Podcast Mémoire humaine vs mémoire numérique : qui gagne ? :
L’IA est-elle le prolongement de notre mémoire ?
Paris Octobre 2025 – À l’heure actuelle où l’intelligence artificielle est partout et révolutionne notre quotidien : elle écrit nos mails, résout nos équations, rédige nos lettres de motivation. Mais dans ce déluge, une question majeure émerge : que devient notre mémoire humaine face à cette révolution numérique ? Le nouvel épisode du podcast Tout sur la mémoire de l’Observatoire B2V des Mémoires propose une réflexion approfondie autour de ce thème. Jean-Gabriel Ganascia, membre de l’Observatoire B2V des Mémoires et spécialiste d’intelligence artificielle et d’éthique des technologies de l’information, offre son éclairage sur les enjeux liés à la coexistence entre mémoire humaine et mémoire numérique.
- La mémoire numérique : un coffre-fort sans conscience
On parle de « mémoire » pour désigner les disques durs ou les serveurs, mais le mot est trompeur. «Ce que nous appelons mémoire sur un ordinateur n’en reproduit en réalité qu’un seul aspect : le stockage», rappelle Jean-Gabriel Ganacia. La mémoire numérique accumule des données en quantités vertigineuses. Aujourd’hui, l’équivalent en nombre de caractères de la Bibliothèque nationale de France tient dans une clé USB. Mais attention, cette capacité de stockage ne créé pas à elle seule du savoir. La mémoire humaine encode, organise, réinterprète et relie les informations à nos émotions. La mémoire numérique, elle, se contente d’empiler les données.
C’est cette capacité à donner du sens, à faire émerger de l’abstraction ou du rêve, qui distingue l’homme de la machine. « Sans cette dimension, Elon Musk ou d’autres grands projets de mémoire augmentée restent purement illusoires », souligne l’expert.

* Consigne A
Dans l'extrait sur la mémoire, où tient aujourd'hui l'équivalent en nombre de caractères de la Bibliothèque nationale de France ?
* Consigne B
Énumérez toutes les opérations que, selon la phrase commençant par « La mémoire humaine encode » dans l'extrait sur la mémoire, la mémoire humaine effectue sur les informations.
* Consigne C
Reprenez l'extrait sur la mémoire humaine et numérique à la suite de sa dernière phrase.

* Extraits des lignes
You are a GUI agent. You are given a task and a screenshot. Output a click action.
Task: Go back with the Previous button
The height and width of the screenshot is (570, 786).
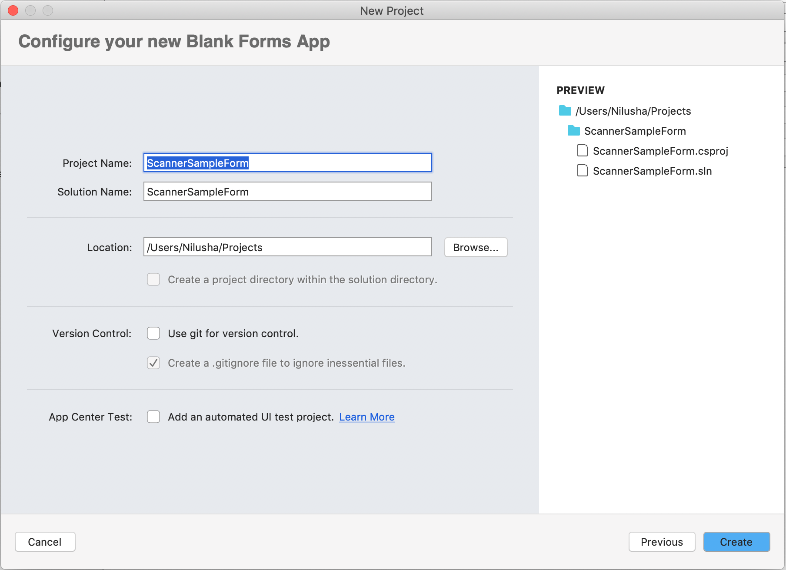pos(662,542)
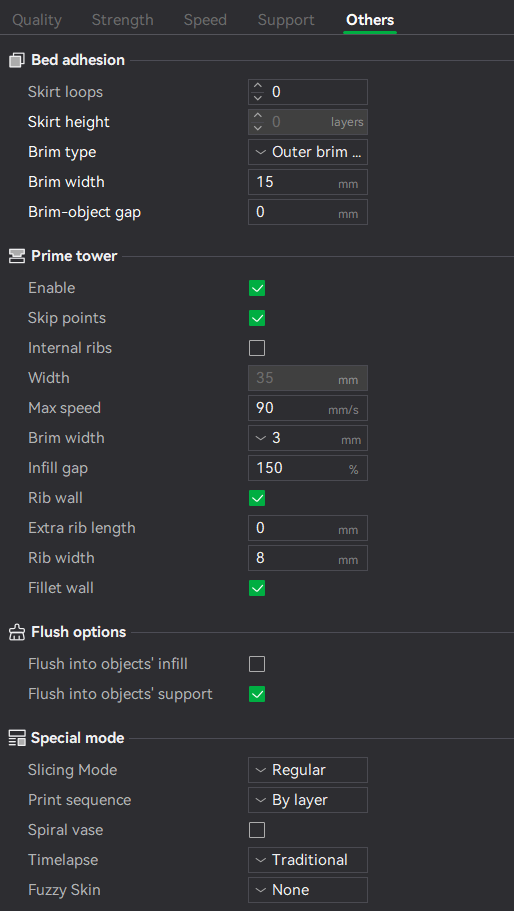Toggle the Skip points checkbox
Viewport: 514px width, 911px height.
coord(257,318)
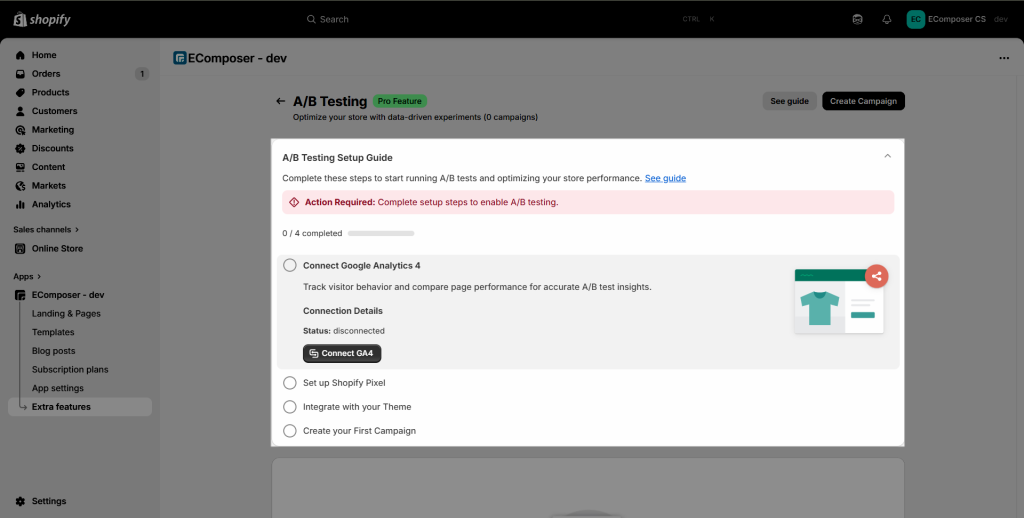Select the Integrate with your Theme step circle
This screenshot has width=1024, height=518.
[290, 407]
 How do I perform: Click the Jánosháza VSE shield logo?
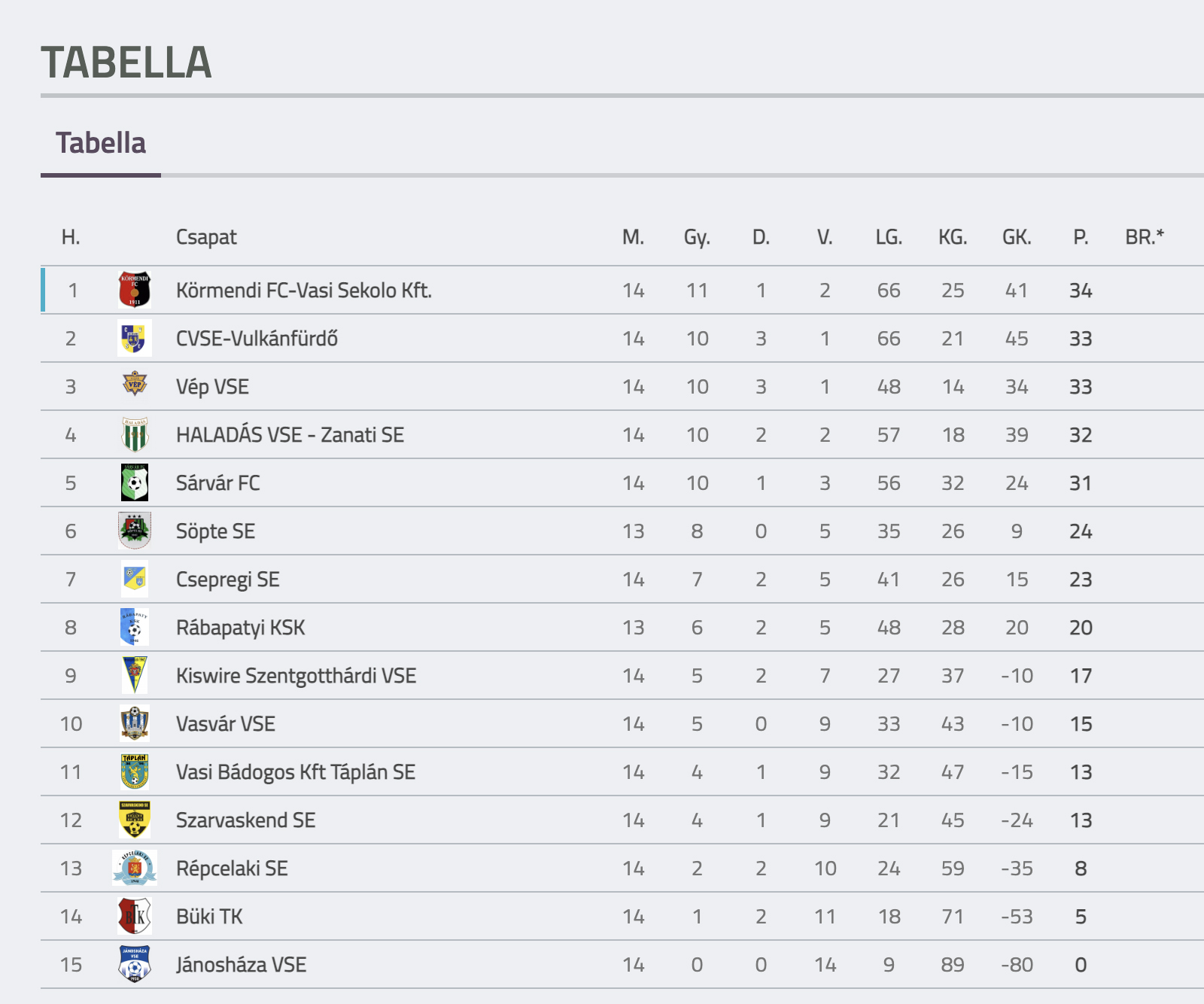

* Réponse à l'exercice A
Dans une clé USB.

* Réponse à l'exercice B
Elle les encode, les organise, les réinterprète et les relie à nos émotions.

* Réponse à l'exercice C
- Attention sous tension : la société du zapping permanent
Au-delà de la mémoire, c’est notre attention qui se trouve menacée. Les techniques modernes d’IA, notamment les grands modèles de langage comme ChatGPT, révolutionnent l’accès à la connaissance. Plus besoin de se rendre à la bibliothèque : l’information est instantanément disponible, accessible à tous et gratuitement. « C’est un immense progrès pour l’humanité », note le spécialiste.
Mais cette abondance d’informations peut aussi fragiliser notre attention. L’accès permanent aux réseaux sociaux, les notifications incessantes et les recommandations personnalisées peuvent conduire à un « parallélisme de l’attention ». Sollicités en permanence, on se concentre moins. Les algorithmes de recommandation, bien qu’innocents en apparence, enferment souvent chacun dans sa bulle. Chacun voit ce qu’il veut, discute avec des semblables, et oublie le débat commun, essentiel à la démocratie.
- L’IA, miroir de nos intelligences
Les avancées de l’intelligence artificielle fascinent parce qu’elles semblent reproduire nos capacités cognitives. Les modèles de langage, comme ChatGPT, imitent nos phrases, nos raisonnements et parfois même nos émotions. Mais cette apparence n’est qu’illusion. «L’IA n’a pas d’intention, pas de conscience, pas de volonté. Elle manipule des symboles, elle ne pense pas », rappelle Jean-Gabriel Ganascia. Si ces systèmes peuvent produire des œuvres musicales, picturales ou littéraires étonnantes, c’est parce qu’ils reproduisent des schémas statistiques appris à partir de données humaines. Ils imitent la créativité, sans jamais la vivre.
- Quand la machine fabrique la fiction : l’ère des illusions
La puissance des IA génératives ouvre une ère nouvelle : celle où l’on ne distingue plus le vrai du faux. Images truquées, vidéos falsifiées, la désinformation n’a jamais été aussi crédible. Pour Jean-Gabriel Ganascia, cette prolifération d’artefacts numériques interroge notre rapport à la vérité : « Nous entrons dans une époque où la confiance devient un bien rare. » Il faut donc redoubler de vigilance et de discernement pour distinguer la création de la falsification. Le danger n’est pas la technologie en elle-même, mais notre tendance à lui accorder une confiance aveugle.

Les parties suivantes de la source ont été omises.